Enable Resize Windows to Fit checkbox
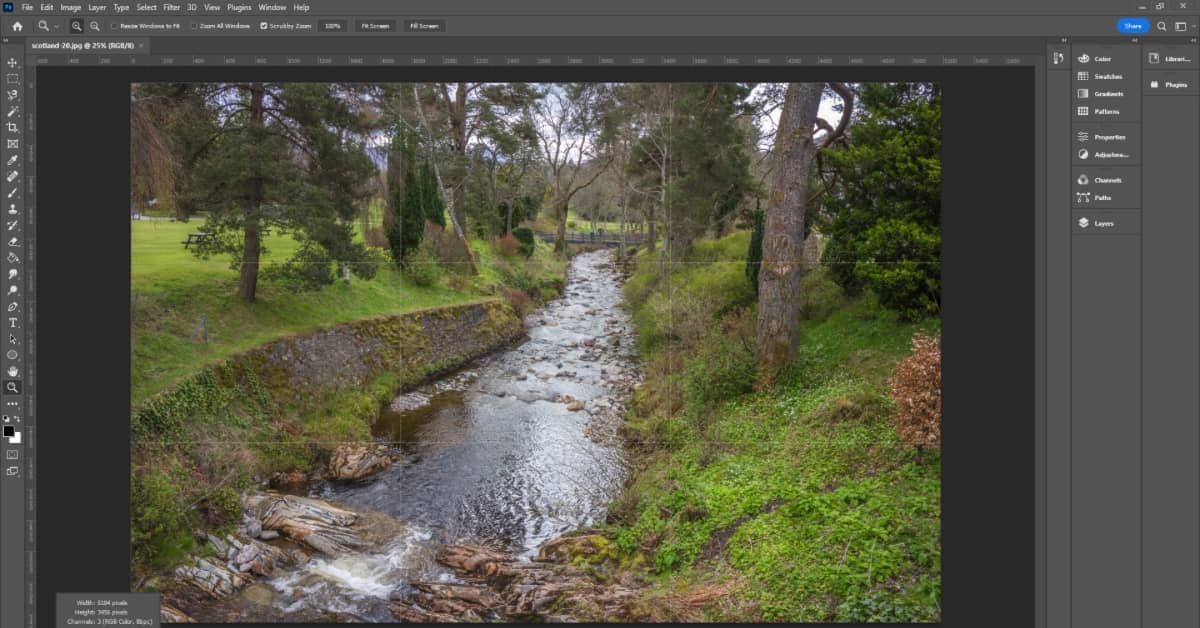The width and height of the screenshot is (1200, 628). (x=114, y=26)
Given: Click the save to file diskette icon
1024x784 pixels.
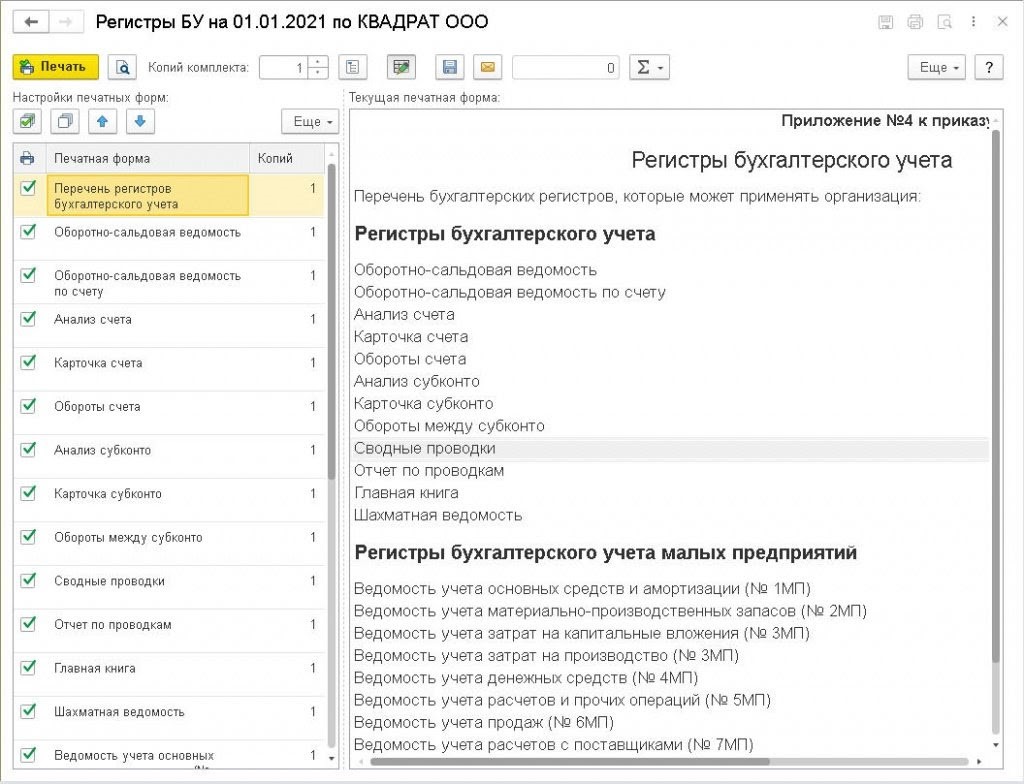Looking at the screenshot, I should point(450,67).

* * *

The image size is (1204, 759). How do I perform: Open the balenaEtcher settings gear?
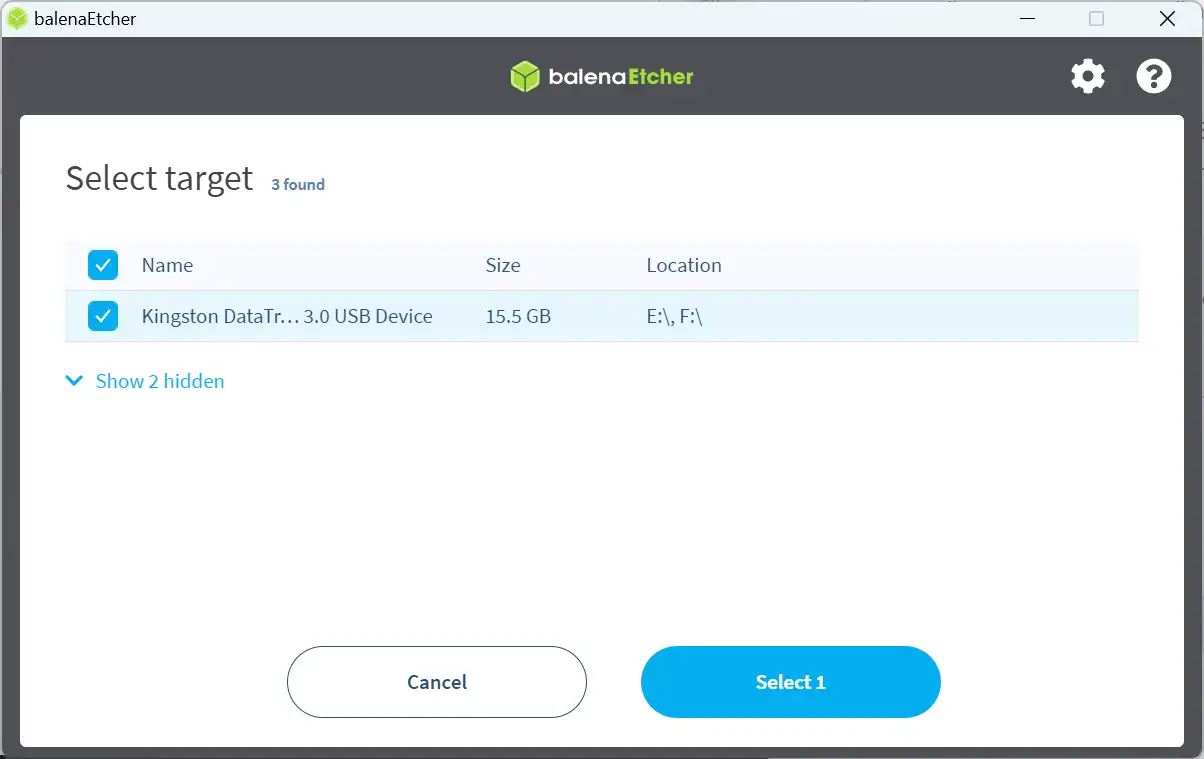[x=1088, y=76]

==

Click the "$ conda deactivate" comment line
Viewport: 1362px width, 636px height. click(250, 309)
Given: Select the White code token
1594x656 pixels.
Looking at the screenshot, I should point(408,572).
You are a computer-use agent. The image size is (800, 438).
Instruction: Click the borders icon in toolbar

■ What needs to be done
"Given" is the string to look for; please copy every line of the records above where it appears.

■ The completed task
Given: Click the save to file diskette icon
Given: Select the White code token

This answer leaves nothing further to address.